First checks to see if submitted URL is in an image format. Then if it is, it uses curl to get the HTTP headers of the URLs and rejects them if the response code is anything besides 200.

This should fix the privacy issue I raised in #15

[Pinball3D]

This could be used to get @actuallyaridan IP address because he hosts the server on a computer at his house. Maybe not a huge deal but its possible

[VertyyBird]

That, plus just anyone who sees my profile.
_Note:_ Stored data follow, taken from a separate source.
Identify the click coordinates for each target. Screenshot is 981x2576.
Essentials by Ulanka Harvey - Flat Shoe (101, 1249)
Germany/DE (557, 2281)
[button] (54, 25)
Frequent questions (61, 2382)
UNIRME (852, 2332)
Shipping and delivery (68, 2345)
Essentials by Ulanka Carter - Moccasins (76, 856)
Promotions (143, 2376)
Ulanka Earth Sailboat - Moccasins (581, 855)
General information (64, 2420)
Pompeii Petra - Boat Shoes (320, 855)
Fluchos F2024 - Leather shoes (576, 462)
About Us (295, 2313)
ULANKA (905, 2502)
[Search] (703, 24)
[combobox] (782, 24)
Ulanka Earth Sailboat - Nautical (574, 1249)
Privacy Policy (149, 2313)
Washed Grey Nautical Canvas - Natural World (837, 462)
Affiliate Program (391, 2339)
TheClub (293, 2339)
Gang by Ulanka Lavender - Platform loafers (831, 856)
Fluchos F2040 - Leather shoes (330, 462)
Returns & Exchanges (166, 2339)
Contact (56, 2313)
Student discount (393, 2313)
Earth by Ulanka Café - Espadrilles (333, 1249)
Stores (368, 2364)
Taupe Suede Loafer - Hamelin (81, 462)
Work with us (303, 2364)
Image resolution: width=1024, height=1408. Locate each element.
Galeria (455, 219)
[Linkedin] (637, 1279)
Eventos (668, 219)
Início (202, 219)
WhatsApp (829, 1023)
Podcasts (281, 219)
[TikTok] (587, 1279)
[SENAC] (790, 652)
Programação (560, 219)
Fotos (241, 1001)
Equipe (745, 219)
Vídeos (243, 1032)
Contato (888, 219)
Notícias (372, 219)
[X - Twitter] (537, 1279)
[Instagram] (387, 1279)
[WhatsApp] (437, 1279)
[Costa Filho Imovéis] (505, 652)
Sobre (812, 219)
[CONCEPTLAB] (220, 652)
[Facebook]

For example, just from this test, I can see that my profile pic got 94 loads and my banner got 15. Which is cool because I can roughly see the ratio of post views to profile views. But on the other hand, I can see the IP, OS, Browser, etc of all those loads.

For the minimal amount of computation to do these checks to prevent this, I think it's worth it.

[Pinball3D]

That, plus just anyone who sees my profile. For example, just from this test, I can see that my profile pic got 94 loads and my banner got 15. Which is cool because I can roughly see the ratio of post views to profile views. But on the other hand, I can see the IP, OS, Browser, etc of all those loads.

For the minimal amount of computation to do these checks to prevent this, I think it's worth it.

no that wasnt what i was saying. Someone could put in a link, and since all links are loaded on chirps server, his ip would be leaked. No matter if there are redirects etc

[VertyyBird]

Ohhhh I see what you mean. That's a possibility, but that info is already public since the DNS records for the site already expose his IP. If he wants to be more paranoid about it, he could always run the curl commands through a VPN.

Which he might be doing already since the IP for his domains lead to a datacentre, so it wouldn't really matter if someone grabs the machine's IP using this validation method.

[actuallyaridan]

I do NOT host Chirp on a computer in my house, I’ve said like 19 times now that Chirp is hosted on a server in Germany.